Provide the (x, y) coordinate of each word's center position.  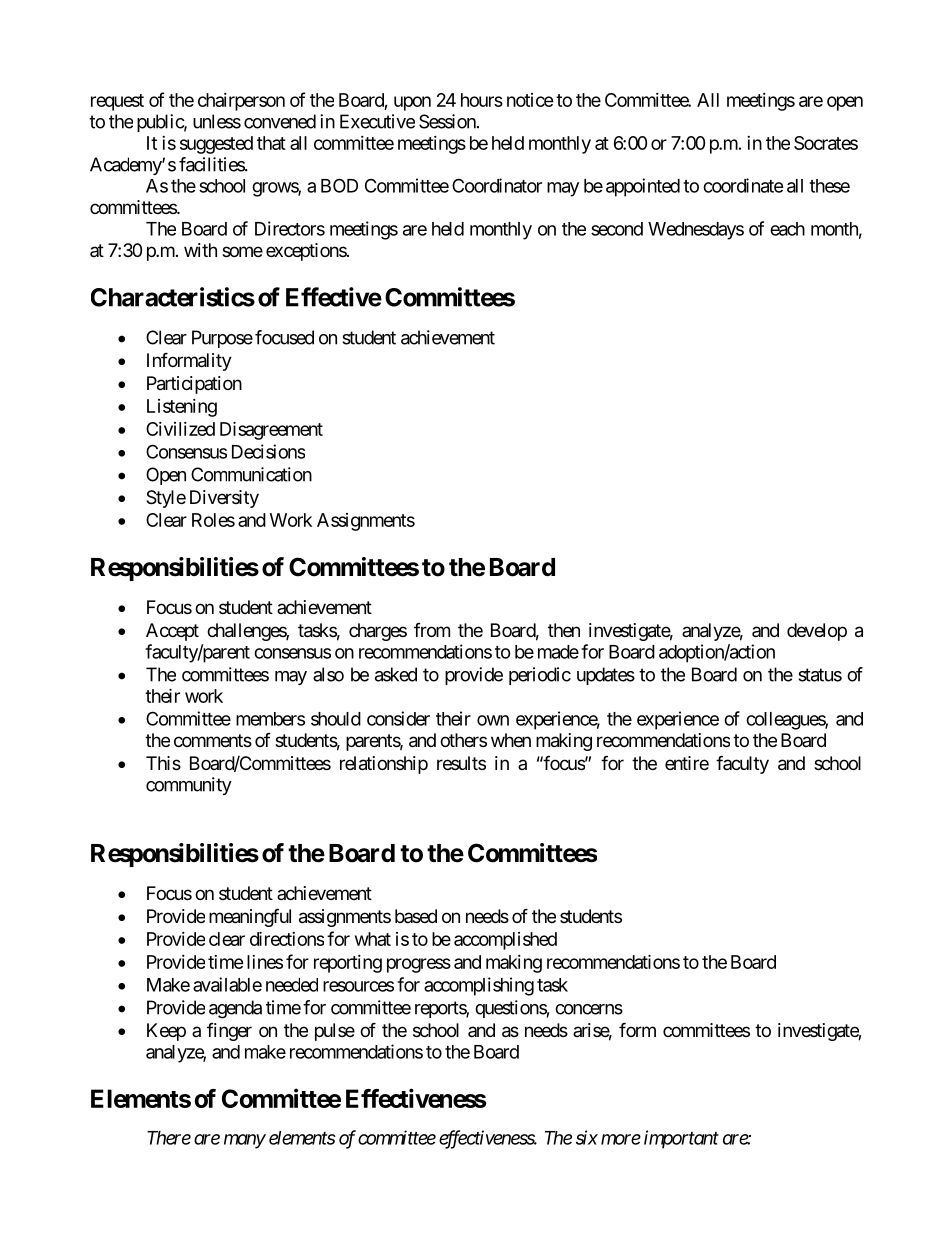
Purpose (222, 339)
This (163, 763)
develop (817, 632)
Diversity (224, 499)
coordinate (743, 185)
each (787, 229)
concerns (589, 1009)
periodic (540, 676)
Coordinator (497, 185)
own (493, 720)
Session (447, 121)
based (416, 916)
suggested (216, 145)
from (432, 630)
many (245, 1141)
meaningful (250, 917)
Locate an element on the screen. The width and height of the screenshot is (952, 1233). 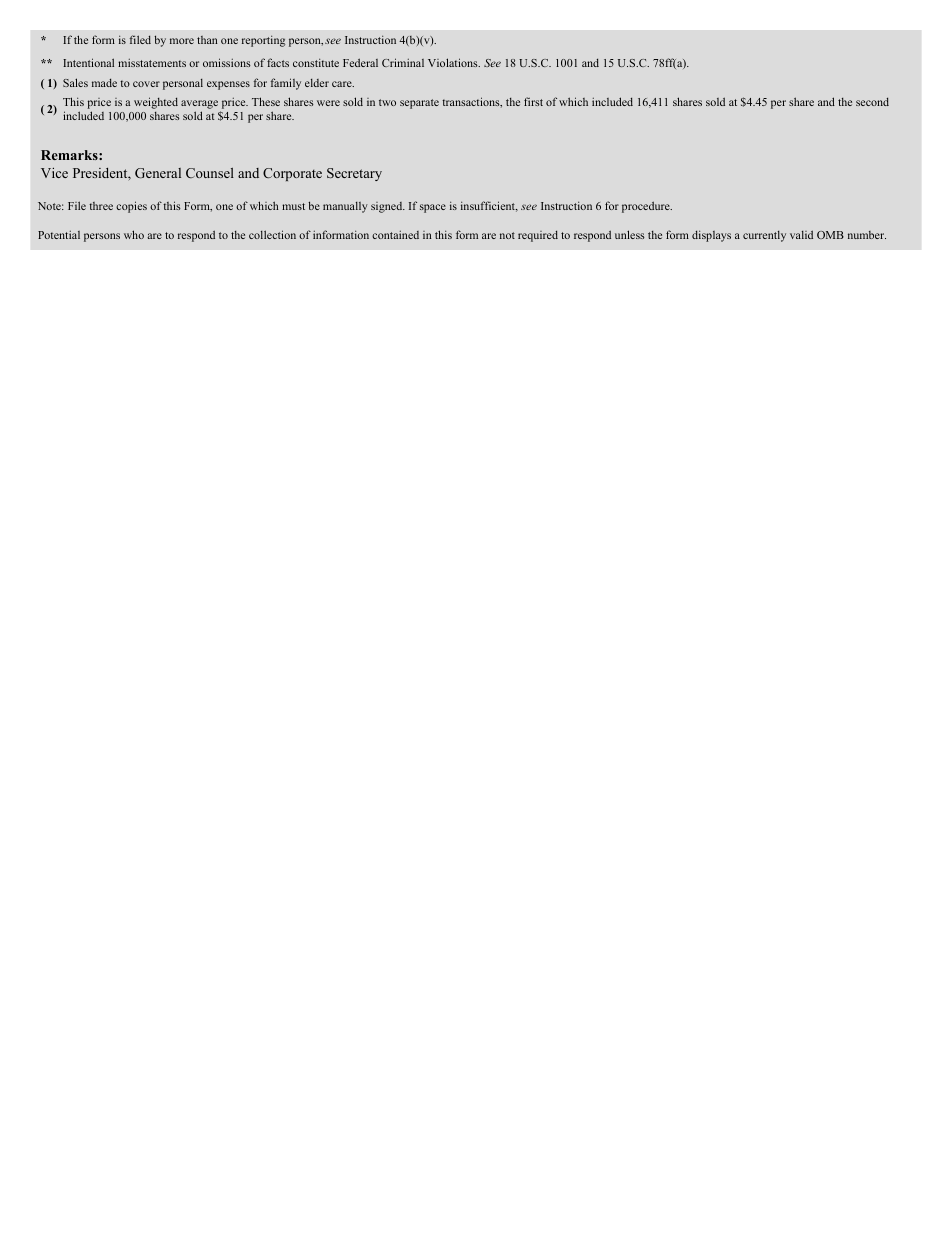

• • •

• **Aim of the task**
Copy the records from the beginning through the line containing "many (245, 1141)", swapping "Purpose" for "Goal" and keeping everything else the same. Omit the pictures.

• **Full solution**
Provide the (x, y) coordinate of each word's center position.  
Goal (222, 339)
This (163, 763)
develop (817, 632)
Diversity (224, 499)
coordinate (743, 185)
each (787, 229)
concerns (589, 1009)
periodic (540, 676)
Coordinator (497, 185)
own (493, 720)
Session (447, 121)
based (416, 916)
suggested (216, 145)
from (432, 630)
many (245, 1141)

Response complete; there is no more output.